I am a permanent resident in Germany but I come from Canada. My ex-husband comes from Israel and we used to live together in Berlin. We are now divorced and share custody of our 4 year old son. Since last December, the father moved back to Israel to work and I take care of our son alone in Berlin. He comes to visit from time to time and pays the minimum amount of child support.

I feel trapped in this situation. I am happy to have our son full time but with no family around, it is not always easy. I am considering my options at the moment and I am thinking that I might want to go somewhere else or even go back home to Canada. I discussed this with my ex-husband and he didn't want to hear about it, saying that our son's residence has to be in Berlin. So basically my question is: what kind of rights do I have? He has left the country but I have to stay here in case he wants to come back?

I have read about Aufenthaltsbestimmungsrecht and I was wondering if this could be an option in my case. I will always have my son's happiness as a priority but I think it is unfair that the father can just go as he pleases, but I have no options.

I am really looking forward to hearing from you and I thank you in advance for your time.

ANSWER: Dear Mimi,

the only legal issue that stops you from simply moving is the Hague International Child Abduction Convention. For that convention to apply, the father would need to actively exercise the joint custody. Courts have ruled that frequent visits are sufficient for that if he is also otherwise involved in your son's life (phone calls, information/decision about schooling, etc).

I would recommend to err on the side of caution and consider the Hague Convention to be applicable, although your case is a borderline case.

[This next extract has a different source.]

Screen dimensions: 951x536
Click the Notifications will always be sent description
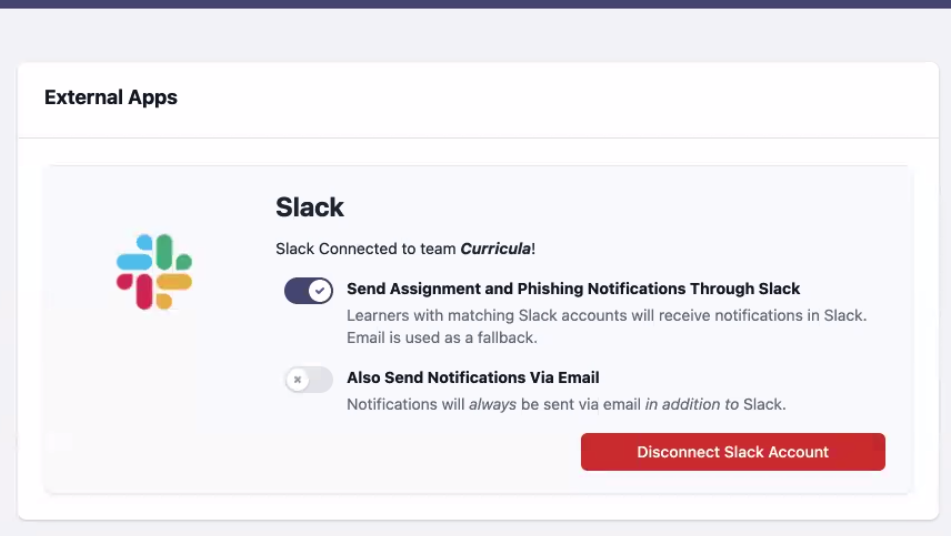point(566,404)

Hence, the only completely legal way is indeed to go to the Family Court in Berlin and ask to receive the "Aufenthaltbestimmungsrecht", i.e. the right to determine the residence of your son, without throwing shared custody out of the window altogether.
You would need to show a specific plan of where you want to go and what you want to do there and how it would improve your situation. Because the father does not live in Germany, the court will be more open to your request than if he did. However, one issue to be considered is that flights from Israel to Canada are way more expensive than flights from Israel to Germany, meaning that your son may have less contact with the father. This is the main concern in cases of "Aufenthaltsbestimmungsrecht". If you see that the judge is not completely convinced by your request, you may therefore have to offer that you will fly to Israel with your son once or twice a year or that you can meet in Germany (or any other place that is financially feasible).
But generally, if you have a good plan and don't just file for the "Aufenthaltsbestimmungsrecht" arguing that you want to move "somewhere, sometime", you should have good chances.

All the best and good luck!

Andreas Moser
www.andreasmoser.blog

[an error occurred while processing this directive]---------- FOLLOW-UP ----------

QUESTION: Dear Mr Moser,

Thank you so much for your very quick reply. The father is now saying that he plans to return to Germany next year, so I am thinking that I might not have good chances. But my follow up question is:

If I try to get the Aufenthaltsbestimmungsrecht but my request is denied, does it automatically mean that the father will get it, or are we simply going to keep the status quo that we have now?

Thanks again for your help, I really appreciate it.

Answer
Hello Mimi,

that information does indeed make the case a bit more complicated, although the father would also need to show that he has a specific plan of returning to Germany, not just a vague idea for some day.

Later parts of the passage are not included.